Violence has always been a drawback to the lower rags of the economy where the populace lives. Broken stalls, roads, and schools to name but three, will hurt Wanjiku more, and that is why peace should override in all aspects of our lives.
The civil and logical avenue of redress is the Judiciary. Let all who are aggrieved make it their point of call. While at it, it pays to respect our well-grounded constitutional institutions and give them all the support they need to grow and thrive, be it budgetary allocations, personnel, and good working relationships.
Let us agree to disagree without the need to bleed so we can lead. We are one people, one huge family. We must preserve this at all costs.
To the winners at all levels, we call upon you to desist from grandstanding and sabre-rattling. Kenya is not a trophy. It is a living nation with a culture, dreams, aspirations, and a very diligent and optimistic people.
Reach out to your competition and have the grace to include them in the building of this nation, remembering that their input will add value in propelling us forward as a people.
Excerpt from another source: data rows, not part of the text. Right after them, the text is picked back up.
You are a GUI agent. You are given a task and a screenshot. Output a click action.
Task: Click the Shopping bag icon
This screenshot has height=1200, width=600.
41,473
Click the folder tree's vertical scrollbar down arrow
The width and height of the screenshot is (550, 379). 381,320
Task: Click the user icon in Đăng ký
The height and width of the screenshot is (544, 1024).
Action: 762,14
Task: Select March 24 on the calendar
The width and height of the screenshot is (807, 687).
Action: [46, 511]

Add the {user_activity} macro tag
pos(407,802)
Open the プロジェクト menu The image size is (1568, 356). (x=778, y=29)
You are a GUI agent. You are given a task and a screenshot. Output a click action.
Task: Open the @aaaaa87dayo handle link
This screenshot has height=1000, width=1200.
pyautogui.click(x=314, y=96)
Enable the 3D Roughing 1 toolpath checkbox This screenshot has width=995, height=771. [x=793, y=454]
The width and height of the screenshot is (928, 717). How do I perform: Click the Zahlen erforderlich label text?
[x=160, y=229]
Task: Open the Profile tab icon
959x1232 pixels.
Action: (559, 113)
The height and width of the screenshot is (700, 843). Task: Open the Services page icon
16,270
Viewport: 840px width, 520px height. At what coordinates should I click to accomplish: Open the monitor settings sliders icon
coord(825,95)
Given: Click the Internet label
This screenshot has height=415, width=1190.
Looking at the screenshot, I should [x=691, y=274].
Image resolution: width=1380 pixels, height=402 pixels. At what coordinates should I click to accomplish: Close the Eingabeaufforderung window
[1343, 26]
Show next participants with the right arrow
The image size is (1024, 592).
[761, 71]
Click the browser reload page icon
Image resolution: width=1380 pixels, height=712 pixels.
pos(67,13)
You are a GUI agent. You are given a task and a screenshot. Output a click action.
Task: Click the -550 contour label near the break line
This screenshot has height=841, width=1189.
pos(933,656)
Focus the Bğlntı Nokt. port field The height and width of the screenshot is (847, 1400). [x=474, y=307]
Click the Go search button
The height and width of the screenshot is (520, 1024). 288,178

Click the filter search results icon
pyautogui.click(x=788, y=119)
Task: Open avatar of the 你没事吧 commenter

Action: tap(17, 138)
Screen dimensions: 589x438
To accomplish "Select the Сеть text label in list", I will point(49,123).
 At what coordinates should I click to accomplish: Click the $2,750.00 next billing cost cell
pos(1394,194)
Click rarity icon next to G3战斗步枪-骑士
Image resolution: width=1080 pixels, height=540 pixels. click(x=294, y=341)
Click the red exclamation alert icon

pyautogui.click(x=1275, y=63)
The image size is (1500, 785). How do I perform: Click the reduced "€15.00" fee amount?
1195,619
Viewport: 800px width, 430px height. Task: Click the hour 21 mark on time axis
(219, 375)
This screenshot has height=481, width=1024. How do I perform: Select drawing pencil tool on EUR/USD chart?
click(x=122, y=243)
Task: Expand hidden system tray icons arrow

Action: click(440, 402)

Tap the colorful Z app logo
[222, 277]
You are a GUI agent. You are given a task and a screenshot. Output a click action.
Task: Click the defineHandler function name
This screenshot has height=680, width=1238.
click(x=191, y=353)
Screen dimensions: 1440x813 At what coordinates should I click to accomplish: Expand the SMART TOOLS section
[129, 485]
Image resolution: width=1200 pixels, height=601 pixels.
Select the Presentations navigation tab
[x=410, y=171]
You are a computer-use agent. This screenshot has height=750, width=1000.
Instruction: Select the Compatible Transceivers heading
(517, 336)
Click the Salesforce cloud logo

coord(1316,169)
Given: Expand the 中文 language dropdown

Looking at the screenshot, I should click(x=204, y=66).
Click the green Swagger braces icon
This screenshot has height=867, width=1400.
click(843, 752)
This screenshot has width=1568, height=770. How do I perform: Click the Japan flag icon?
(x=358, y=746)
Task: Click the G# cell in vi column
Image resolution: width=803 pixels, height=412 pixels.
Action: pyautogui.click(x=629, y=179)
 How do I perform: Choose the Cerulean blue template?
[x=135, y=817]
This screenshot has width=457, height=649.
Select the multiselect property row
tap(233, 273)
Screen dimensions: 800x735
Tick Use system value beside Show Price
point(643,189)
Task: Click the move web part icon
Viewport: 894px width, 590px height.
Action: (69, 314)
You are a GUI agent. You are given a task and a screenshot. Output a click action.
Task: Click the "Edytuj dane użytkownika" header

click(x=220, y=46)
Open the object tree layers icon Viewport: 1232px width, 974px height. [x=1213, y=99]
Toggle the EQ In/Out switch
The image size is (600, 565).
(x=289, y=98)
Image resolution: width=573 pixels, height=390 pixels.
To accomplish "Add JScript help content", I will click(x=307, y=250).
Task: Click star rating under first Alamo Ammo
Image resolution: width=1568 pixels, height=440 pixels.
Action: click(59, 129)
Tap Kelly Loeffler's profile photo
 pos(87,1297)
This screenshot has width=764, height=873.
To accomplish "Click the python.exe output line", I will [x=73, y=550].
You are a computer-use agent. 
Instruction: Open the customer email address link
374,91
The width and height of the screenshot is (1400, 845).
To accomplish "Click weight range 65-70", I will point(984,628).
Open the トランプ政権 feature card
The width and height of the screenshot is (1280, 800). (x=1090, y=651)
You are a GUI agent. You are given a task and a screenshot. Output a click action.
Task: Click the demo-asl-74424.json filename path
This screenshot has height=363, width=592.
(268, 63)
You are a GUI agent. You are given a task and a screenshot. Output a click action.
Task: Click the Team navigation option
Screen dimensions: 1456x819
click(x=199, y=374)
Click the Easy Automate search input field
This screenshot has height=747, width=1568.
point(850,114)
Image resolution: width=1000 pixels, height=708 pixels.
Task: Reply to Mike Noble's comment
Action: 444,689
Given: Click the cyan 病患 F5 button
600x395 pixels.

This is the moment to call all hands-on deck. The economy is bleeding with a ten trillion debt hanging around our necks, erratic weather threatening our food security, and educational reforms yet to take root.
Dear Kenyans, I am proud of you. Never again should you opt for violence. Never again should we be pigeonholed as war-like people.
Let us arise and build our homeland. It will not be easy and it will not happen in a day. But our resilience proved over hundreds of years of overcoming hardships will overcome all hurdles and take us to the top.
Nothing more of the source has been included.